According to the results obtained for the validation process, the developed method seems to be suitable for the quantitative analysis of the tested substances belonging to the group of date-rape drugs—ketamine, selected benzodiazepines, cocaine and its metabolites—in blood samples. In future studies, more specific validation parameters could be determined, such as dilution effects and the carryover and stability of analytes in samples collected on DBS cards.

4. Conclusions

The developed and validated DBS/MAE/LC–MS method presented in this work could be used for the obtainment of blood samples and their qualitative and quantitative analysis. The conditions of MAE extraction were optimized during this study, with the optimal parameters chosen based on the experimental design (modified simplex method).
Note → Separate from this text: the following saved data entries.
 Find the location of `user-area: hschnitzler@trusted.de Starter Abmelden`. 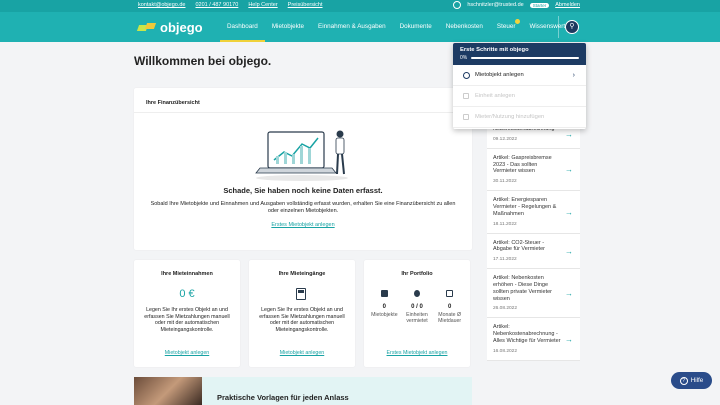

user-area: hschnitzler@trusted.de Starter Abmelden is located at coordinates (516, 5).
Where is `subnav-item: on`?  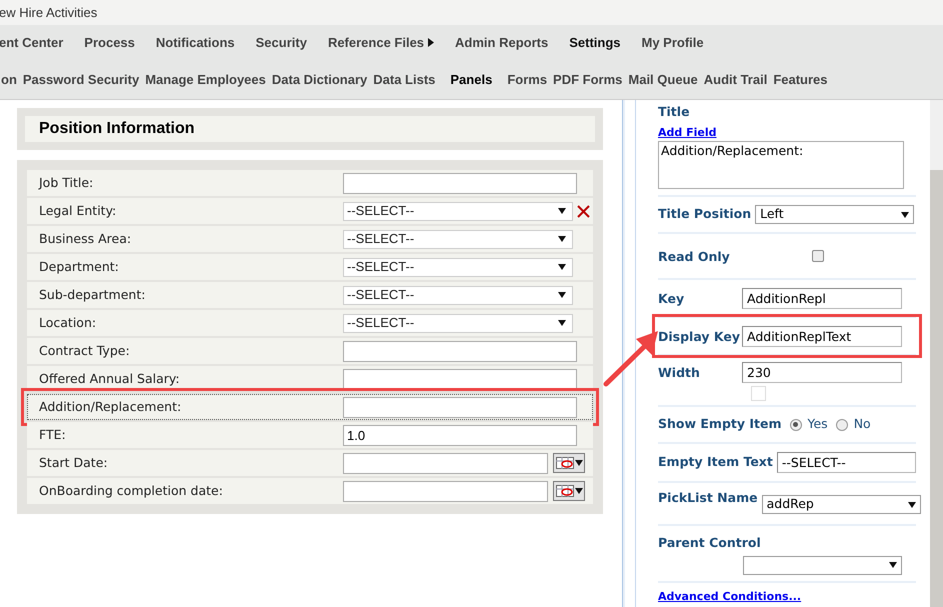 subnav-item: on is located at coordinates (10, 80).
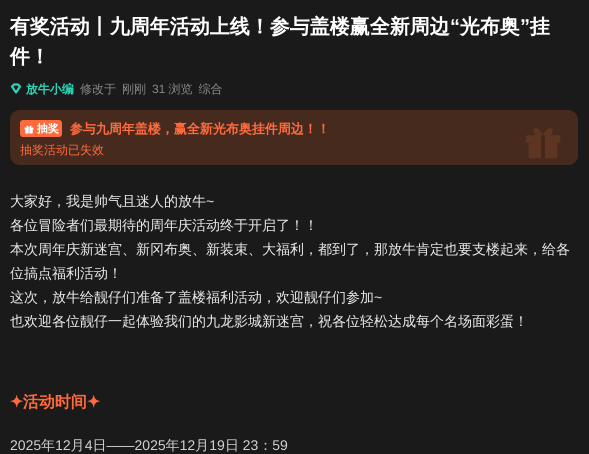  Describe the element at coordinates (280, 42) in the screenshot. I see `post-title: 有奖活动丨九周年活动上线！参与盖楼赢全新周边“光布奥”挂件！` at that location.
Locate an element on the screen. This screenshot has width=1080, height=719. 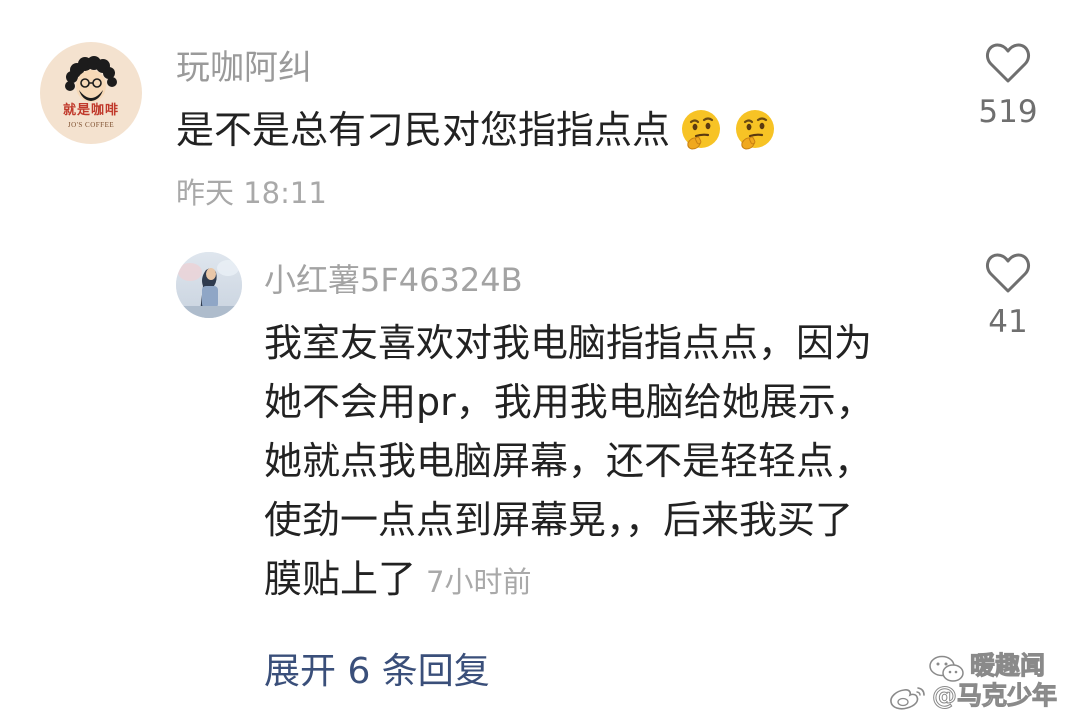
avatar-brand-subtext: JO'S COFFEE is located at coordinates (91, 125).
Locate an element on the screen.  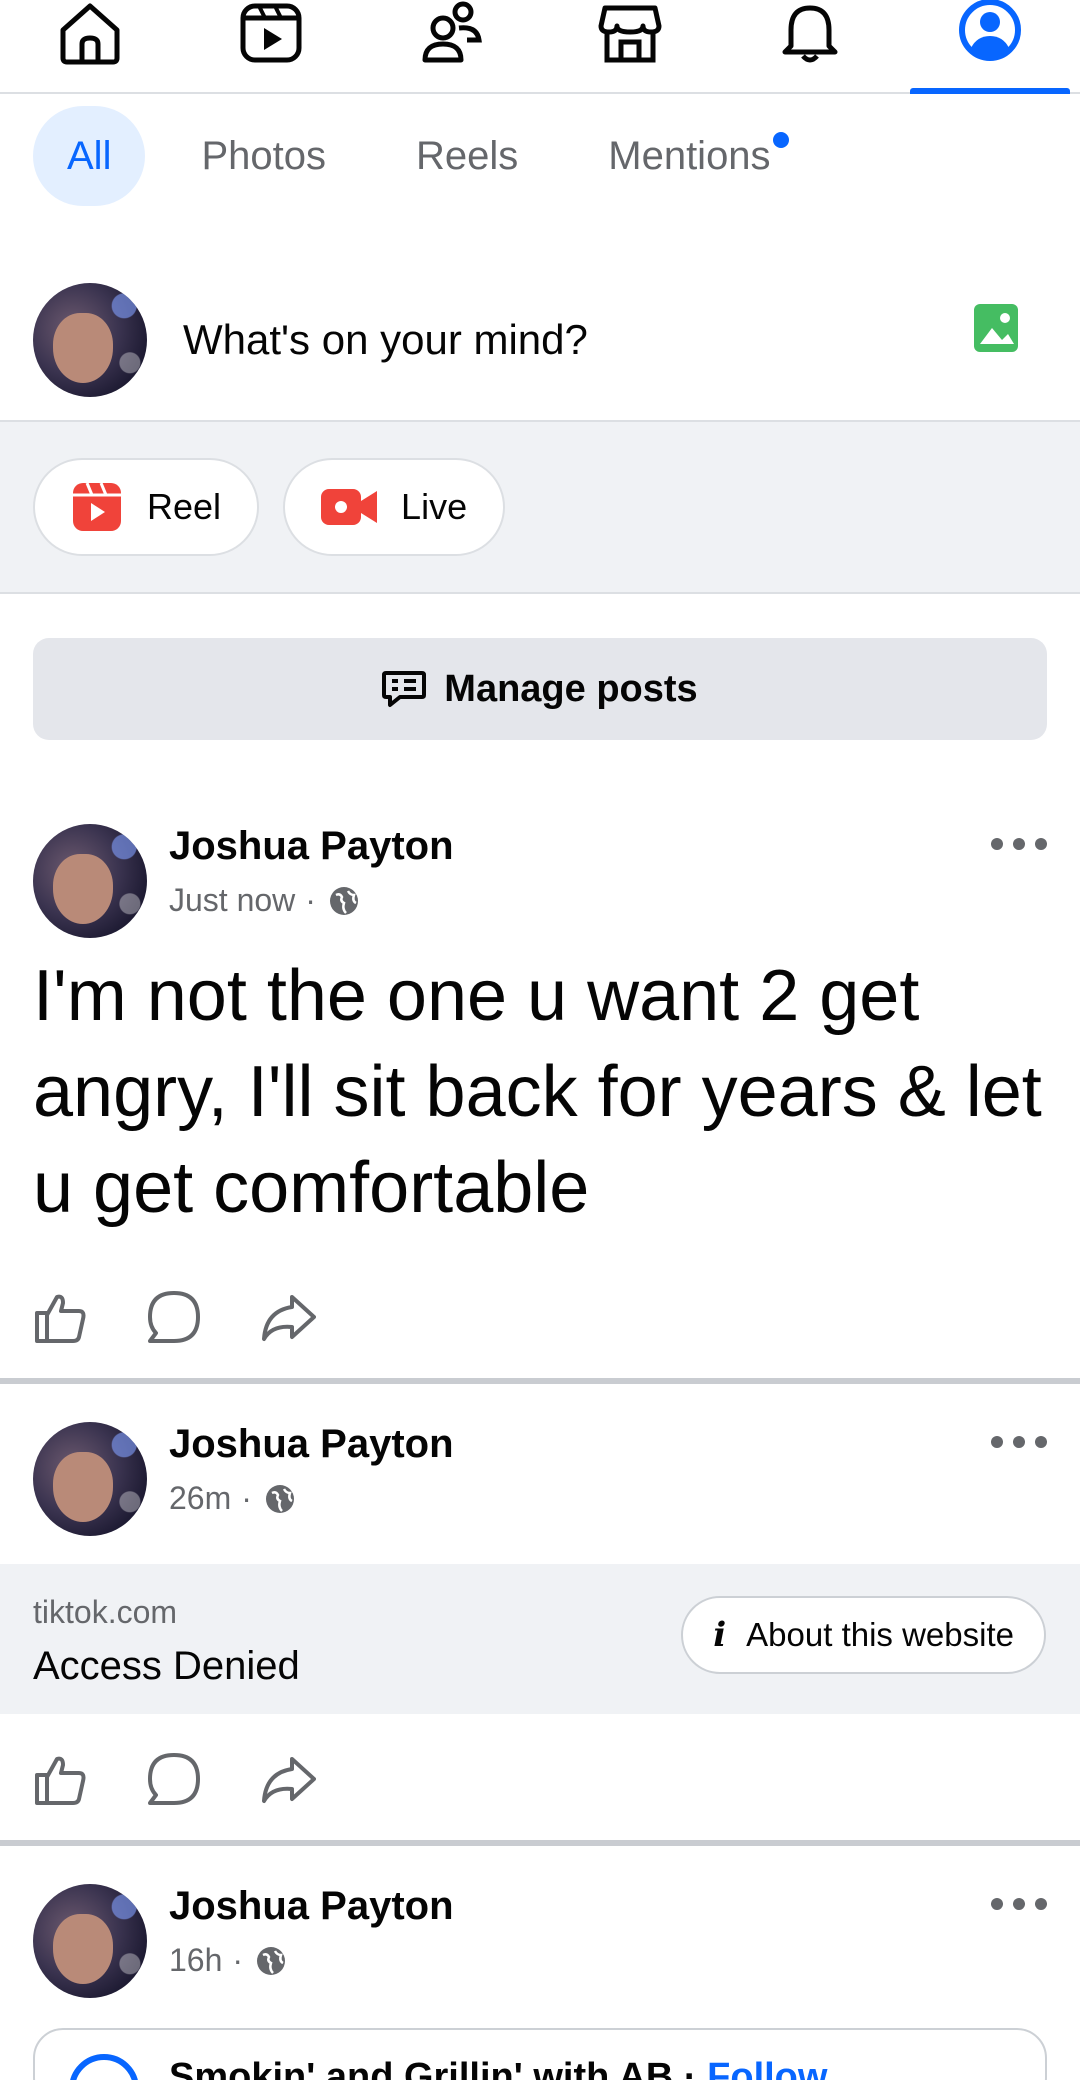
top-navigation is located at coordinates (540, 47).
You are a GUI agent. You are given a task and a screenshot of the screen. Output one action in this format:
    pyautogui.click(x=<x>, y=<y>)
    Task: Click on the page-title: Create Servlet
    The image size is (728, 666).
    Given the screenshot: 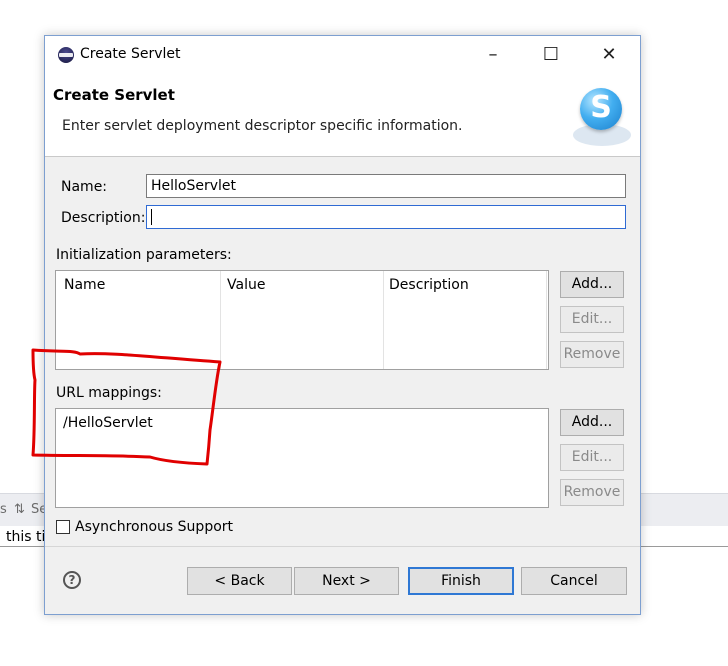 What is the action you would take?
    pyautogui.click(x=114, y=95)
    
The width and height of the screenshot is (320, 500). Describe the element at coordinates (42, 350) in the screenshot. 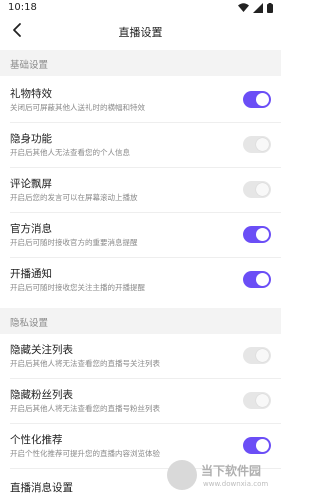

I see `setting-label: 隐藏关注列表` at that location.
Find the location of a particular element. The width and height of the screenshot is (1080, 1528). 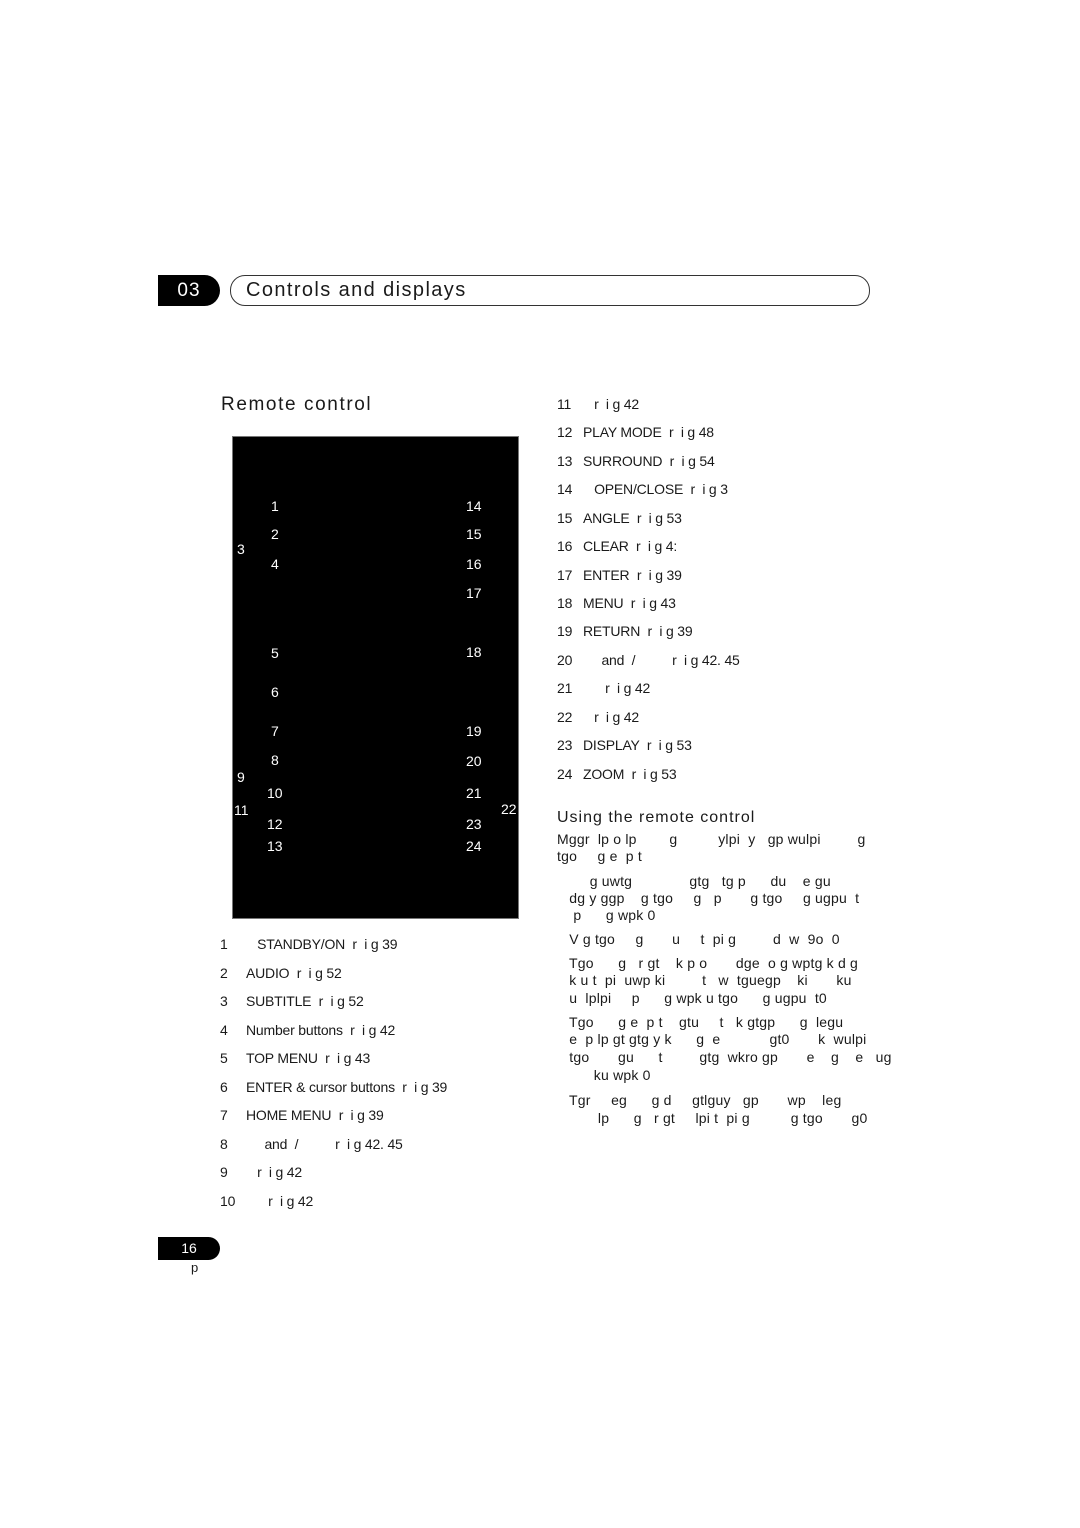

Optimized MAE extraction enables the isolation of analytes from whole blood samples with high extraction efficiencies.

A significant advantage of this method is that it required a small amount of blood as a sample (50 µL of whole blood). This method seems to be very sensitive, allowing the detection of tested substances at concentrations of even a few ng/mL. The obtained validation parameters are satisfactory according to the SWGTOX criteria [28]. The results of validation indicate the possibility of using this method to analyze blood samples containing selected date-rape drugs.

The developed DBS/MAE/LC–MS method is a good alternative for routine methods based on taking blood samples in the most common way, i.e., directly from the veins. Future studies should focus on the analysis of real case samples collected from victims of drug-facilitated sexual assaults and those who are intoxicated with the tested substances.